Nation Briefs

Los Angeles: Defendant takes stand in dog-mauling case

A woman whose two big dogs mauled a neighbor to death in the hallway of their San Francisco apartment building burst into wrenching sobs on the stand Monday as she recalled the grisly attack.

Marjorie Knoller’s lawyer, Nedra Ruiz, elicited the response seconds after Knoller sat down by asking: “Ms. Knoller, how are you today?”

“I’m feeling awful,” Knoller said. “Just thinking about the horrible way that Ms. Whipple died in that hallway causes me great sorrow, and I’m in pain for everybody that knew her and spent time with her.”

She sobbed loudly but quickly regained her composure.

Knoller, who was present when the dogs attacked 33-year-old lacrosse coach Diane Whipple in January 2001, is charged with second-degree murder. Knoller, 46, and husband Robert Noel, 60, are also charged with involuntary manslaughter.

Noel’s lawyer rested his case without putting Noel on the stand. Both defendants are lawyers.

Atlanta: Jury deciding penalty for former black radical

A prosecutor on Monday urged jurors to ignore defense pleas for mercy and choose a death sentence for the former black power radical once known as H. Rap Brown, who was convicted of killing a sheriff’s deputy.

Assistant Dist. Atty. Ron Dixon told the jury that evidence it has already heard in his three-week trial justifies a recommendation of a death sentence.

The man who has since changed his name to Jamil Abdullah Al-Amin was convicted Saturday of killing Fulton County Sheriff’s Deputy Ricky Kinchen and wounding Deputy Aldranon English in a shootout in March 2000.

The jury has three options for Al-Amin: death, life in prison without parole or life with the possibility of parole. For a death sentence in Georgia, the jury must be unanimous, and the judge may not overrule its decision.

Chicago: Cyanide found stored in subway system

A man was charged Monday with storing deadly powdered cyanide in an underground passage that is part of the city’s mass transit system.

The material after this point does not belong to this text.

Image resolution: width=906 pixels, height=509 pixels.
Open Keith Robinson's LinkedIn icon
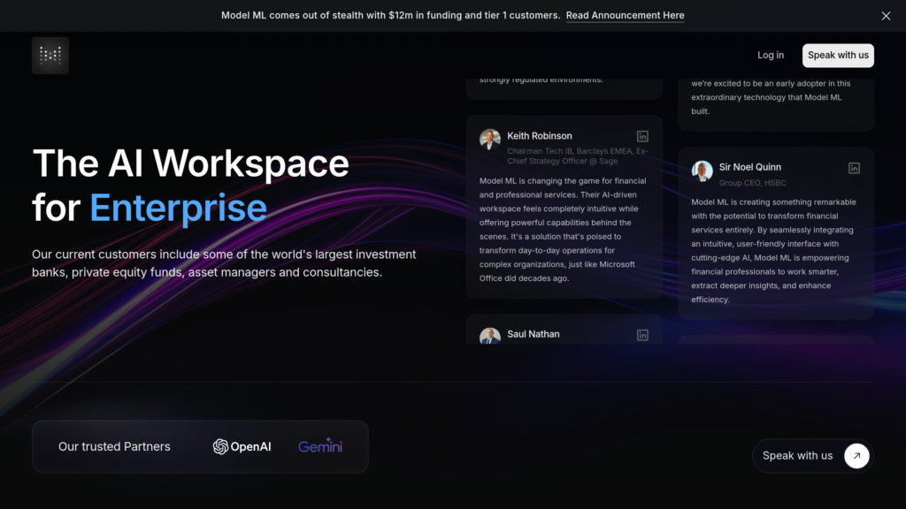642,136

Joseph Konopka allegedly took over a Chicago Transit Authority storage room under the downtown district and stored sodium cyanide and potassium cyanide there.

University of Illinois-Chicago police arrested Konopka and a juvenile Saturday night for allegedly trespassing, according to an FBI affidavit filed in federal court. They were found in a steam tunnel under the university’s education building, according to the FBI.

When he was arrested, Konopka was carrying a vial containing a powder that was determined to be sodium cyanide-sodium carbonate, the FBI said.

The juvenile told FBI agents that Konopka had taken over an area within a CTA underground passageway to store chemicals, the FBI said.

Colorado: ‘Fighting Whities’ mock Indian mascot

Unable to persuade a local school to change a mascot name that offends them, a group of American Indian students at the University of Northern Colorado in Greeley named their intramural basketball team “The Fighting Whities.”

The team chose a white man as its mascot to raise awareness of stereotypes that some cultures endure.

“The message is, let’s do something that will let people see the other side of what it’s like to be a mascot,” said Solomon Little Owl, a member of the team and director of Native American Student Services at the university.

The students are upset with Eaton High School for using an American Indian caricature on the team logo. The team is called the Reds.